Bir çağın vicdanı olmak isterdim, bir çağın, daha doğrusu bir ülkenin. İdrakimize vurulan zincirleri kırmak, yalanları yok etmek, Türk insanını ayıran bütün duvarları yıkmak isterdim. Muhteşem bir maziyi, daha muhteşem bir istikbale bağlayacak köprü. Sanat düşüncenin, düşünce mukaddeslerin mukaddesi. Hakikat ve sevgi.
Cemil Meriç
Elli senedir kapı kapı dolaşmaktayım. Bütün Anadolu sathındaki dolaşılan kapılar herhalde binleri çoktan geçti. Birçok profesör, çeşitli generaller, gazeteciler ve politikacılar yüzleri geçer.
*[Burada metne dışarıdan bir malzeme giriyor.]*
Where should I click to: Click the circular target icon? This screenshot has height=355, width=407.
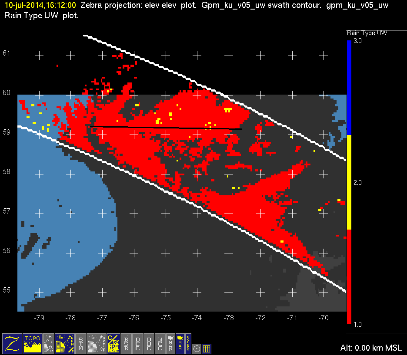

Bunların içinde Cemil Meriç gibi mert, sözünün eri, içi dışı bir, gerçekten ilmin ışığında parlayanları az gördüm. İlk tanışıp elini öptüğüm 1975 yazındaki Merhum Meriç, vefatlarından az önceki ziyaretlerimde de aynı insandı. Aslında sevgili vatanımız böyle ilim sahiplerine ne kadar muhtaçtır. On seneden fazla kendilerini ziyaretlerim olmuştu, Göztepe’deki devlethânesinde haftanın Perşembe günlerini bizim için ayırmıştı. Elinizdeki mütevazı çalışma Cemil Meriç deryasından damlalardır.